5.5 Film très étrange que ce Black coal, plastiquement remarquable, entre l’univers neigeux d’une ville fantôme et l’ambiance néons de bars et façades, quelque part entre du David Fincher et du Nicolas Winding Refn. C’est dans sa narration, décousue et pourtant pleine d’échos dans la moindre de ses ramifications que le film s’avère le plus stimulant, ne cherchant aucunement à se déployer dans une zone de confort trop souvent empruntée dans ce genre qu’est le film noir.
Il y a des idées de mise en scène foisonnantes et multiples, à l’image du plan-séquence du tunnel et de l’ellipse qu’elle charrie. Il y a ce plan fixe de fusillade dans un salon de coiffure. Une danse de patins sous éclairages jaunes accompagnée par Le beau Danube bleu. Une baise dans la cage d’une grande roue : Et la grande roue c’est forcément Le troisième homme, de Carol Reed, le film noir par excellence.
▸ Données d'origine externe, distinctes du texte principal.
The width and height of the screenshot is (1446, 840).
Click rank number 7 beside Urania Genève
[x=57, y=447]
Sauf que l’auteur chinois ne se contente pas de le citer, il va y ajouter les stridences métalliques de l’appareil pour finalement davantage convoquer le Crash, de Cronenberg.
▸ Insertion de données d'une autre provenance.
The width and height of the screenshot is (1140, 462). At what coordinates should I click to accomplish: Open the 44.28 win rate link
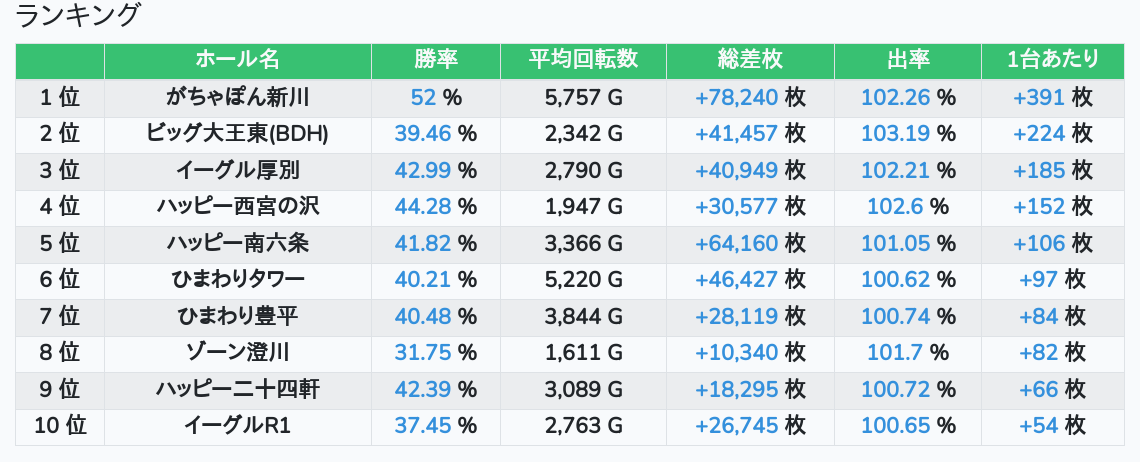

Black coal est souvent très troublant, plus qu’il ne fascine en fin de compte. Mais il y a une volonté de briser les codes, dans le rythme même qu’il impose, dans sa volonté d’enchevêtrer les atmosphères, dans sa façon de ne pas s’enorgueillir dans la citation ou la pose, qui en fait plus qu’une simple curiosité : C’est un film noir aux allures de film de zombies, dans une Chine qui respire le chaos. Une Chine désespérée, sans repères, au point qu’elle semble agir sur la forme même du métrage, qui se vrille, explose et s’en va dans un feu d’artifice en plein jour.
Au final, c’est plutôt une tarantinade sans aucune logique et avare dans son pouvoir de jubilation. Les scènes ne s’installent jamais suffisamment. Les personnages sont très difficiles à identifier. Et la forme pleine de contrastes brise tout élan d’envoûtement. Au début, on espère que ça ira vers le Memories of murder, de Bong Joon-Ho ou le The strangers, de Na Hong-Jin, pour rester dans l’Asie. Au final, c’est tout aussi imposant et antipathique que le Touch of Sin, de Jia Zhang-Ke. Mais ça en impose quand même.